アビスティータイム
内在世界の獄界にて。働く黒い犬獣人、アビスラピスです。急を要する仕事があらかた片付き、今現在は休憩タイムにはいっています。仕事中のシャッキっとした私も良いですが。師匠と同じように、お茶の時間でのんびりする私も素敵ですね。
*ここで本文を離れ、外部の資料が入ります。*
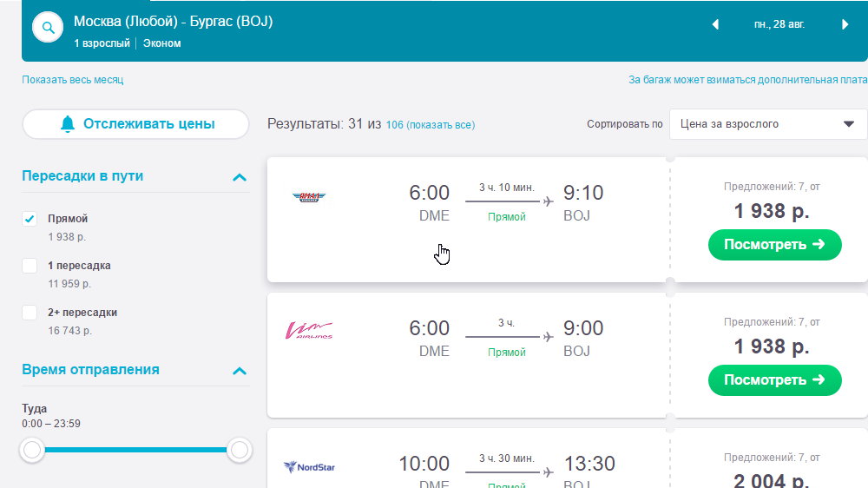Click the Vim Airlines logo
868x488 pixels.
click(x=309, y=331)
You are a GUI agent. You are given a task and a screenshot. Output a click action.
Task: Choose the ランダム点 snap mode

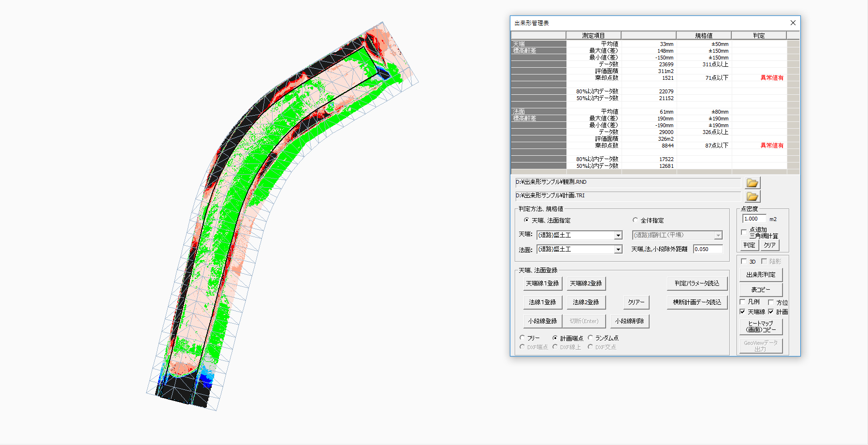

「アビス。紅茶のカップをのぞき込んでどうしたんだぁ?もしかして、紅茶の色にみほれてる?」
「ええ、とても良い赤色ですね。まあ、クトゥクルー師匠が持ってきてくれたものですから。当然だとおもいますよ?」
「なるほどなぁ。おクさんのチョイスか、通りで味も美味しいわけだが……なんか混じってない?」
蛍が首をかしげつつ、私の顔をじっとみてきます。ずっと蛍の目をみていると、補色残像で赤色が浮かんできそうです。
「ええ、そうですね。確かにそんな気がしますが?師匠の考えることなので、何かしらの意図があるはずなのです。ですので、飲んで間違いはないでしょう」
おやおや。ほんの数滴入っているだけなのですが、蛍は鼻が効くようですね?とはいえ。すぐに違うことを考え始めるあたり、彼特有の身軽さが現れているようで面白いです。
「ん〜?それにしても、おれがツッコミ側とは。人生何があるかわからんものだなぁ。あっ、アビス飲み終わったか?」
「はい飲み終わりましたよ」
「なぁ?俺これ美味しいけど苦手だからさぁ。おれの分の残り飲んどいてくれないか。明日には獄界の代表として発表されるし。ってうわー、二十四時まわってるよぉ。もう今日じゃん。俺早めに寝るわ。悪りぃけど、皿洗いも頼んで大丈夫?」
「任せてください!補佐としての仕事は大歓迎ですからね。おやすみなさい蛍」
「おー、ありがとな!おやすみぃ」
手のひらをひらひらとふりながら、蛍が寝室へと帰って行きました。もともと、蛍は水分補給のために起きてきただけですからね。ずっと起きていられる私と彼とでは、若干の生活リズムの違いがあるのです。さて、私も寝るとしましょうか?